For this week’s Throwback, we present: “A CrossFit Road Map for the Beginner Athlete”, originally posted on 8 November 2014.

Yes, I know, technically, we should have posted this one first, but the Intermediate Road Map is my favourite blog!

CrossFit 1864 is growing! We have lots of new faces WODing with us these days, many of whom are completely new to the ‘Sport of Fitness’.

So, for all our new CrossFitters out there, Phil and I thought it would be a good idea to put together a list of things that you will find and do over the next few months, based on our experiences as both coaches and athletes.

Think of it as a sort of road map for this first leg of your CrossFit journey…

September 2014 with Ben, our very first member! Suffice it to say, we didn’t have Coach David to take photos back then…

As a Beginner CrossFitter, you will…

  1. Try to compare yourself with other athletes. The ultimate rookie error, avoid this at all costs. When you walk in to the box, you walk in to do YOUR workout, with YOUR lifts, YOUR weights, scaled and adapted based on YOUR ability and background. No one else’s. Similarly, the gains and improvements you will make by focusing on your training will be.... take a guess?! YOURS and you will have earned them for yourself.

    Furthermore, don’t be intimidated by the more experienced CrossFitters. Instead, learn from them. Ask them questions and ask them for advice. It might be hard to imagine, but even that one beast CrossFitter who is sprinting across the floor on his hands and deadlifting your 1RM for 20+ reps was once a beginner and had the same questions and concerns as you. They might just have a few words of wisdom to share…

  2. You will be confused by a progression, movement or an instruction the coaches give in class. You will lose count during a WOD, and you will mess up the order of the movements, finding yourself heading out for a run when everyone else is starting their wall balls. This is inevitable – don’t stress! The more classes you attend, the more you will pick up the rhythm of each session, the faster the progressions will become second nature, and the more adept you will become at counting rounds, reps, sets, intervals and seconds of rest. You will even figure out the most efficient way to strip a barbell of its plates so you can clear your kit away in record time! As long as you put the effort in, your coaches will be happy. Just like point 1, ask questions if you're unsure! And if you can’t remember what number you’re on, do an extra rep… it will just make you a better athlete in the long run ;)
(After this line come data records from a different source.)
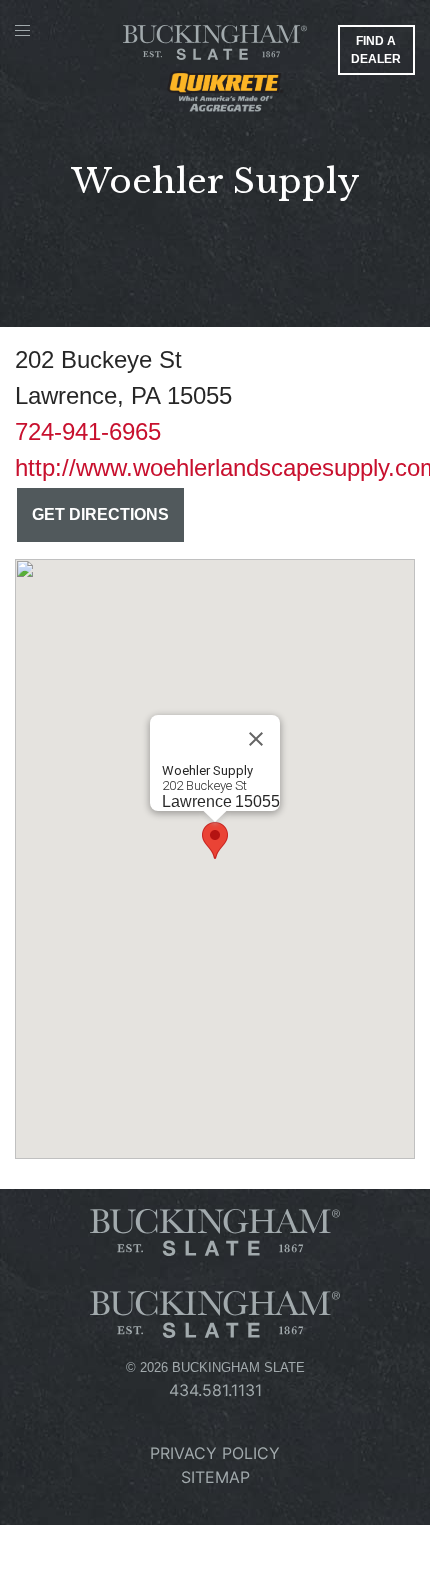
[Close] (256, 739)
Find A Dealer (376, 50)
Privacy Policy (215, 1453)
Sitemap (215, 1477)
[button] (215, 840)
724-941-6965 (88, 431)
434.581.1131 (215, 1390)
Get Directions (100, 514)
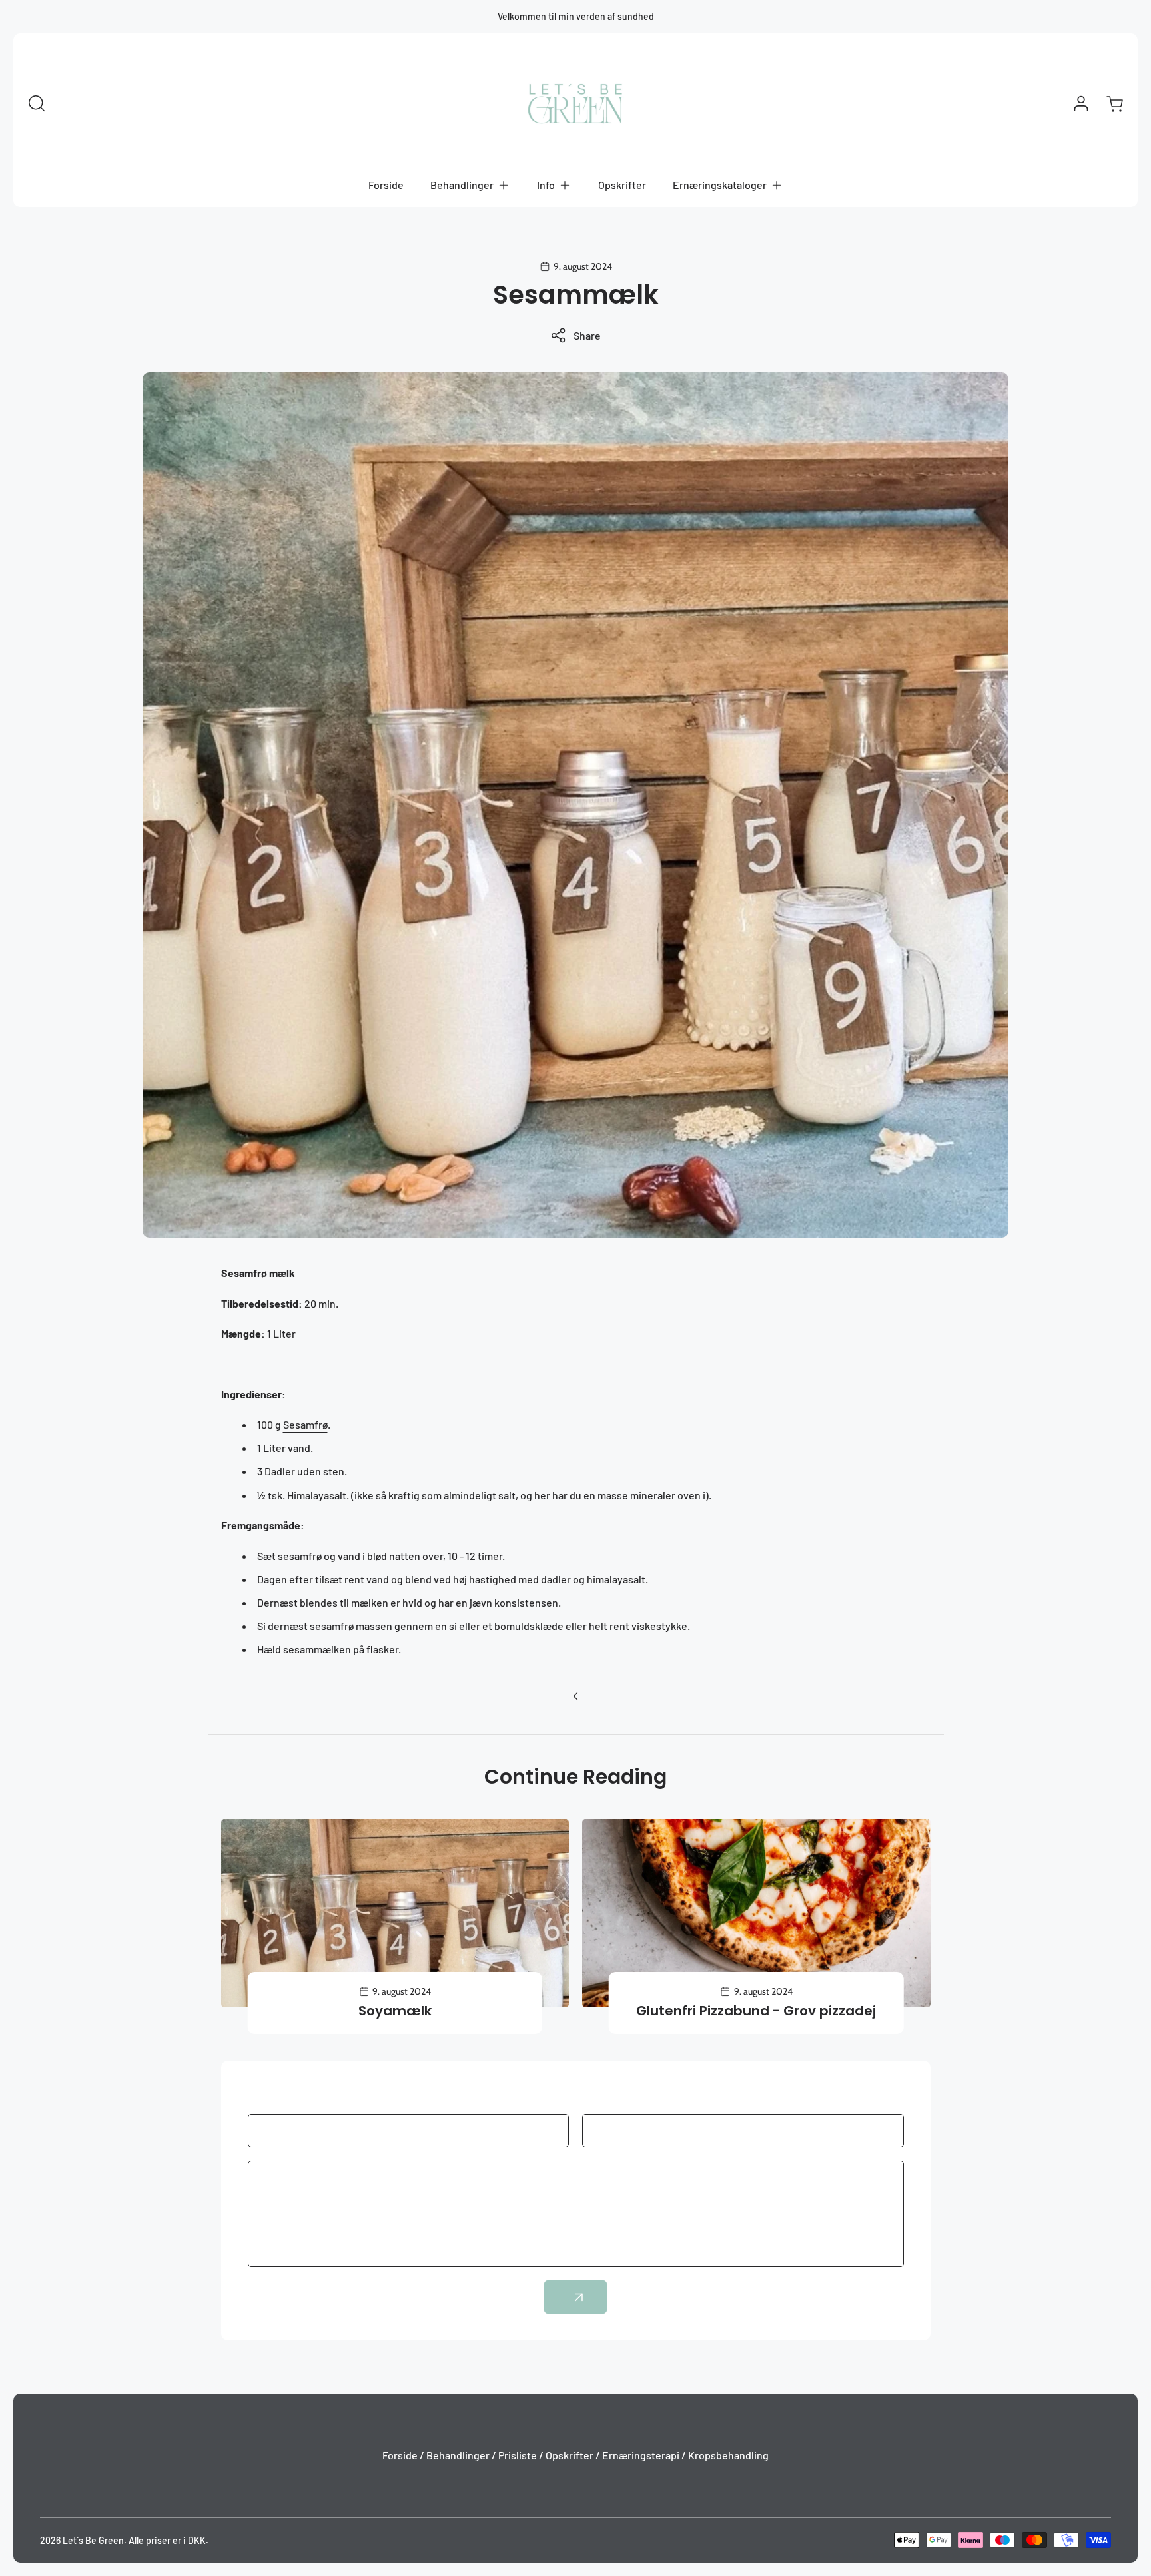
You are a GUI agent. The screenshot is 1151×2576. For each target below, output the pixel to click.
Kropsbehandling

  3. You will learn an entirely new vocabulary. You will find yourself saying things like ‘mob’ (pronounced Mobe), tekkers, and Rx. You will become a passionate advocate for the Acronym (EMOM, AMRAP). You might even be able to tell someone that you’re working on your snatch without giggling (although I still struggle). These words will sneak themselves into your daily conversation. Just be prepared for your non-CrossFit friends to either not understand a word that you’re saying, or get a bit frustrated with you constantly banging on about CrossFit…
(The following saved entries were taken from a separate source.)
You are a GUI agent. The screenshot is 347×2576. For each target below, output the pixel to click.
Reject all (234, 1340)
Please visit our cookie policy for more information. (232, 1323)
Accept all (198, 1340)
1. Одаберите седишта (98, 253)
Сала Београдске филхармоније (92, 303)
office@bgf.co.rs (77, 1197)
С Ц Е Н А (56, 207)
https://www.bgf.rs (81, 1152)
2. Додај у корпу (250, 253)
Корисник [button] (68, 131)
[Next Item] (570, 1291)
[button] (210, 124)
  4. You will start eating more. Just like an über fast, luxury sports car burns through fuel, your body, which is being put through some intense workouts, will need loads more fuel (aka food) than you had pre-CrossFit! And just like that luxury sports car, you need to give it the good stuff. Don’t know what we mean by this? Speak to a coach!

  5. You will ache. Some days, stairs will be a challenge. Other days, getting out of your t-shirt will seem impossible. This is what we call DOMs.

  6. You will struggle. CrossFit. Is. Not. Easy. I cannot emphasise this enough. There are loads of movements, both skill and strength-based, to learn and these movements are not normally picked up quickly. It took me 18 months to link together 10 double unders. 18 MONTHS. Not only is CrossFit a great strength and conditioning programme, it’s also a great test of character.

  7. You will fail. Sorry to rain on your parade, but eventually failure will happen. I read somewhere that in Olympic lifting (and CrossFit), you will have more bad days than good...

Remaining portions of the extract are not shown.